For Baltimore city and county residents, the name is a cruel joke. Nothing about the overhaul helps “link” anyone to anything, and Baltimore’s already crumbling transit infrastructure has become even less user-friendly. Adding insult to injury, the change came with a significant fare hike, the third in the last year.
The BaltimoreLink did not emerge out of a vacuum. When Republican Gov. Larry Hogan was elected in 2014, one of his first actions was to destroy a long-standing plan to provide Baltimore with an east-west light rail transit system, known as the Red Line.
Baltimore has been fighting to get east-west rail transit since 1965, but powerful elements invested in maintaining the segregation of white and Black, of rich and poor, have repeatedly shut these efforts down.

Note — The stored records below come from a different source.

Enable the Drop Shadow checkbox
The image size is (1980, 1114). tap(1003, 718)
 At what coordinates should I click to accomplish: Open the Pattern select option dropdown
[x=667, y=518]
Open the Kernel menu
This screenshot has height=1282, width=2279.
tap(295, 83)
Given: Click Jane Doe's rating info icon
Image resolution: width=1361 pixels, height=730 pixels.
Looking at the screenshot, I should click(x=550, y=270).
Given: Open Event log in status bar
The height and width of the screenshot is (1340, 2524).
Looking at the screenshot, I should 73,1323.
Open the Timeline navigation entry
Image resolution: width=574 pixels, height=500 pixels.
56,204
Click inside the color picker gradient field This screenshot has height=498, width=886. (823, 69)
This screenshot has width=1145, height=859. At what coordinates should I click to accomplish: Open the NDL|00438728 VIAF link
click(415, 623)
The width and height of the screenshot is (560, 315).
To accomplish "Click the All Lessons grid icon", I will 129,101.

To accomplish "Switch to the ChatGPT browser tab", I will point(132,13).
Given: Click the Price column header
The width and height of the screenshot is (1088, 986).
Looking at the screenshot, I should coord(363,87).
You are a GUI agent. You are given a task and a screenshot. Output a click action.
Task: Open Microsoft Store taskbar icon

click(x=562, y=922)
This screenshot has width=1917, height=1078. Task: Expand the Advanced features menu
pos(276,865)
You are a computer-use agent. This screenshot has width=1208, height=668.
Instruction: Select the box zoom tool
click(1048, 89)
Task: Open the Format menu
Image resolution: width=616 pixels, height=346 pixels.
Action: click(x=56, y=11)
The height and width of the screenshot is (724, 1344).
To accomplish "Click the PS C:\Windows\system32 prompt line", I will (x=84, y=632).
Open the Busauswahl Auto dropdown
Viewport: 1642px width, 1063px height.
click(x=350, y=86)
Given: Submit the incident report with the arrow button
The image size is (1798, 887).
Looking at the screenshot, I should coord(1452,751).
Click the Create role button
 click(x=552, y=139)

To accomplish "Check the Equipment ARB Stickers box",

Millions of dollars and years of research were poured into the development of the Red Line, but Hogan called it an “expensive boondoggle” and slashed it. Instead the billions of dollars that would have gone into construction of the Red Line were poured into repaving roads in the suburbs and rural areas. The message is clear: Baltimore city doesn’t matter to the political forces in power, and the poor and working people of Baltimore who depend on transit to survive don’t matter either.
The BaltimoreLink, then, is a boondoggle of its own, a booby prize — a paltry substitute for any actual change or improvement for a huge, vibrant metropolitan area. However, it has proven to be a powerful mass issue for Baltimore city and county residents to rally around. As one protester, Ryan, put it, “The problems they promised to fix, they were not fixed, and now we are left with a very confusing, difficult-to-navigate system that still faces the same issues as before.”
Another protester, Glen Schmidt, shed light on some of the factors that led to the BaltimoreLink: “The MTA hasn’t done a destination study since 2008, so they don’t know where people need to go. They don’t know where they’re leaving from. That’s like putting the cart before the horse. In order to change the system, you need to know where people need to go.” Schmidt is vice president of the Baltimore Transit Equity Coalition, an organization that advocates for reinstatement of the Red Line.
The BaltimoreLink disaster impacts everyone who depends on the bus for their survival, but especially senior citizens, people with disabilities, youth and other vulnerable populations.
Ronald, a man with disabilities, spoke about getting caught in the back door of a BaltimoreLink bus and about his feelings of frustration trying to be heard afterwards by the bureaucracy: “I ended up hurting myself. I went to the hospital. I’m still trying to communicate and make a report. I go in the lobby. Nobody will come down and talk to me. I’m talking on the phone. They keep passing the buck, making excuses, saying they don’t have time. I’m just exhausted. I need somebody to help me.”
Ronald concluded: “I got on the wrong bus … and that’s how I ran into this [rally] today. I didn’t even know about this, but God works in mysterious ways. I ran into these guys, the Sink the Link, the Union for Riders. God bless them.”